Prix au marteau : 35.000 € - PRÉEMPTION DU CHÂTEAU DE VERSAILLES

N° de lot : 104

Littérature en rapport :- Gérard Hubert, La Sculpture dans l’Italie napoléonienne, Paris, Éditions E. de Boccard, 1964, p. 311-315.
- Ferdinand Boyer, Le Sculpteur Giacomo Spalla et l’administration napoléonienne à Turin, Florence, G. Barbera, 1964.

Œuvres en rapport :
– Joseph Chinard, Etienne Vincent de Margnolas (1791-1809), Conseiller d’Etat et préfet, 1809, terre cuite, signée « Chinard de Lyon », H. 64 x L. 64 x P. 38 cm, New York, The Frick collection, inv. 2004.2.01 (fig.1)
– Francesco Tanadei (1770-1825), Étienne Vincent de Margnolas, profil en cire, diam. 7,2 cm, Turin, Museo di Palazzo, Madama, inv. 70AV.
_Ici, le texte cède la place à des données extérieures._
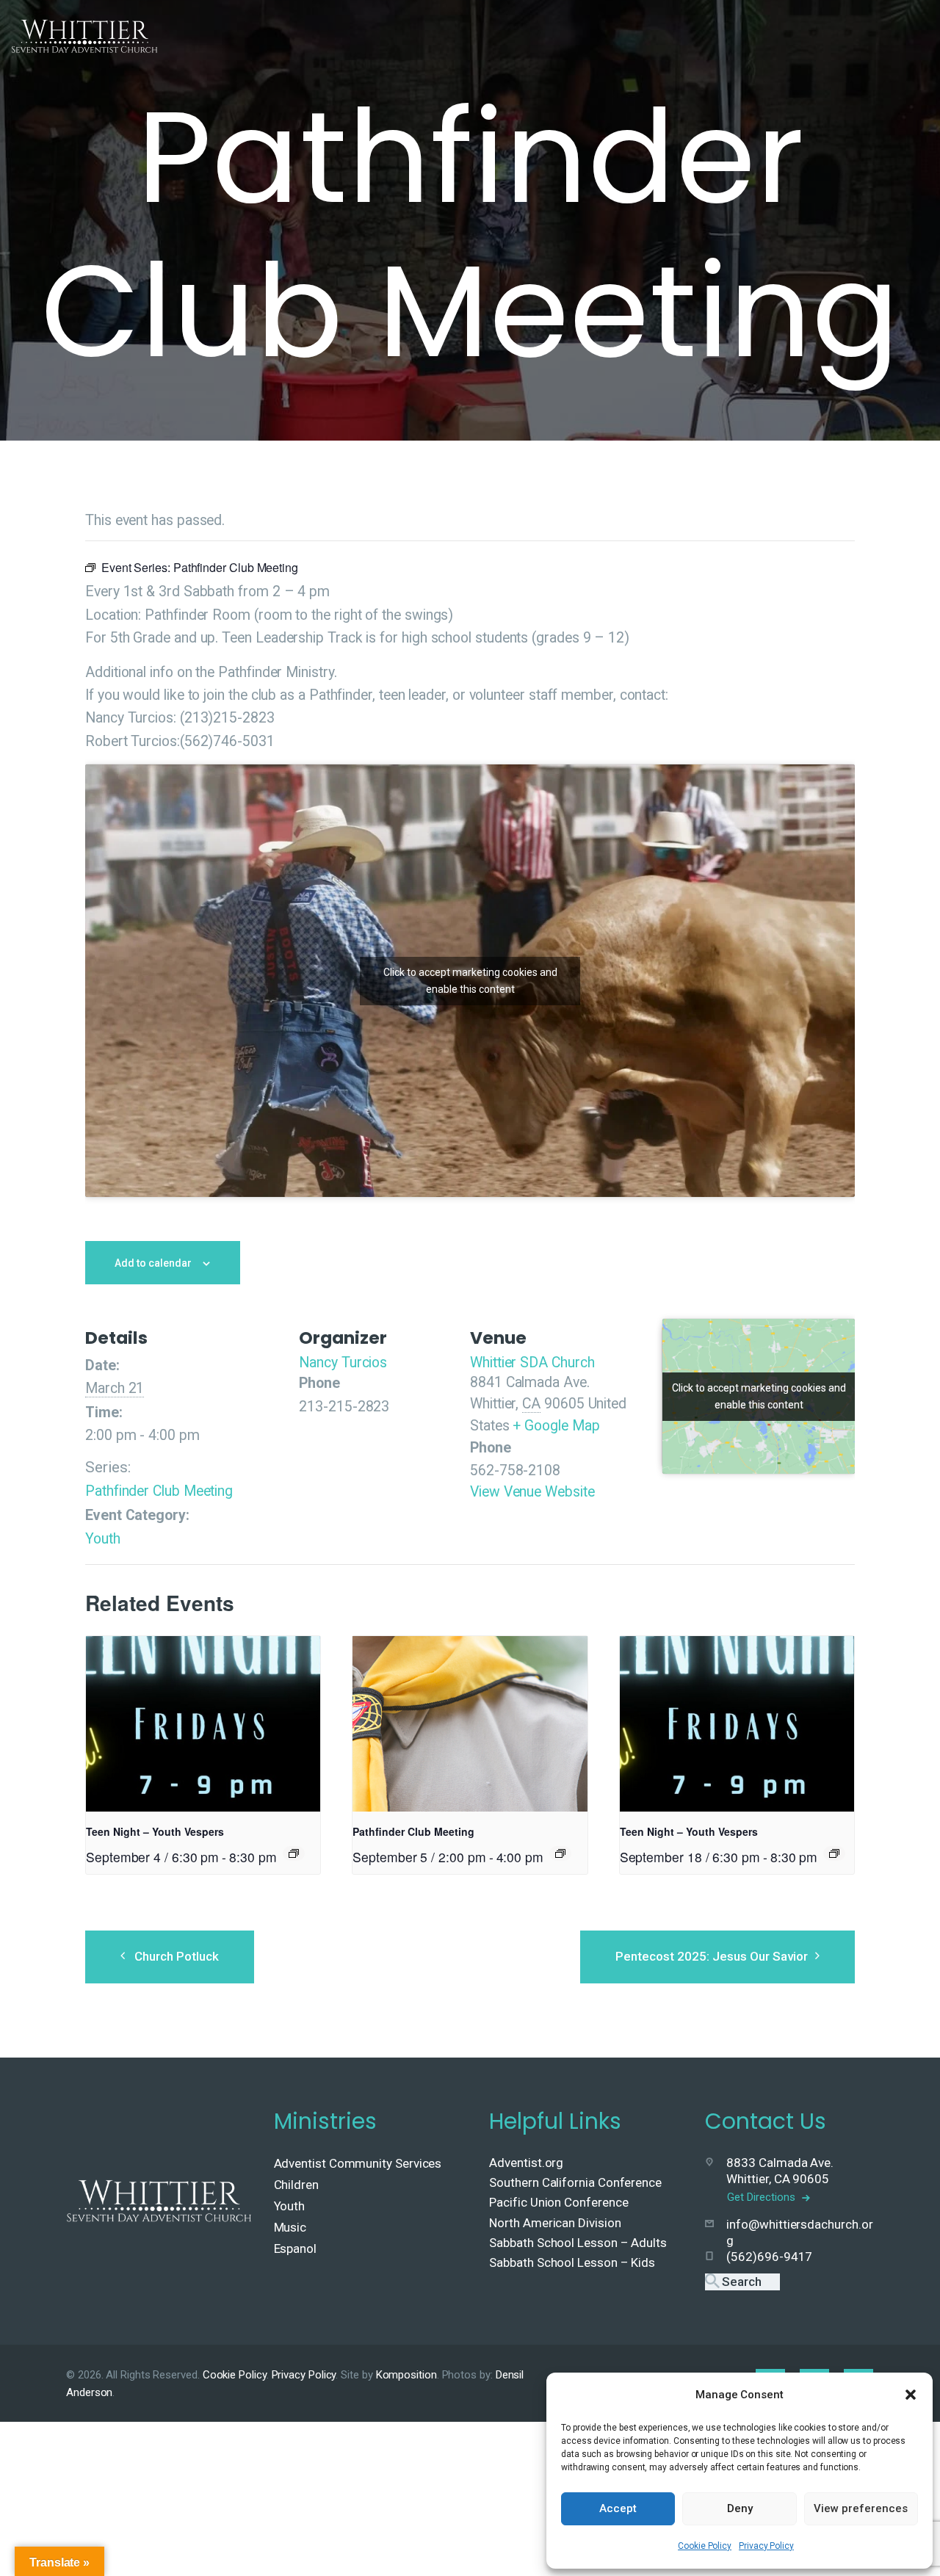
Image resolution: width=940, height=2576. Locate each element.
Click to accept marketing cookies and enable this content (470, 980)
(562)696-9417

Résolument néoclassique et arborant les codes du portrait officiel antique, ce buste taillé dans le plus fin bloc de marbre antique représente l’un des plus hauts magistrats du Premier Empire, Étienne Vincent de Margnolas. Il a été exécuté par le plus célèbre sculpteur piémontais, Giacomo Spalla, entré au service de Napoléon 1er en 1807, à cette période charnière où l’Italie vient de perdre son statut de République pour devenir un royaume sous le joug de Napoléon couronné roi d’Italie à Milan en 1805.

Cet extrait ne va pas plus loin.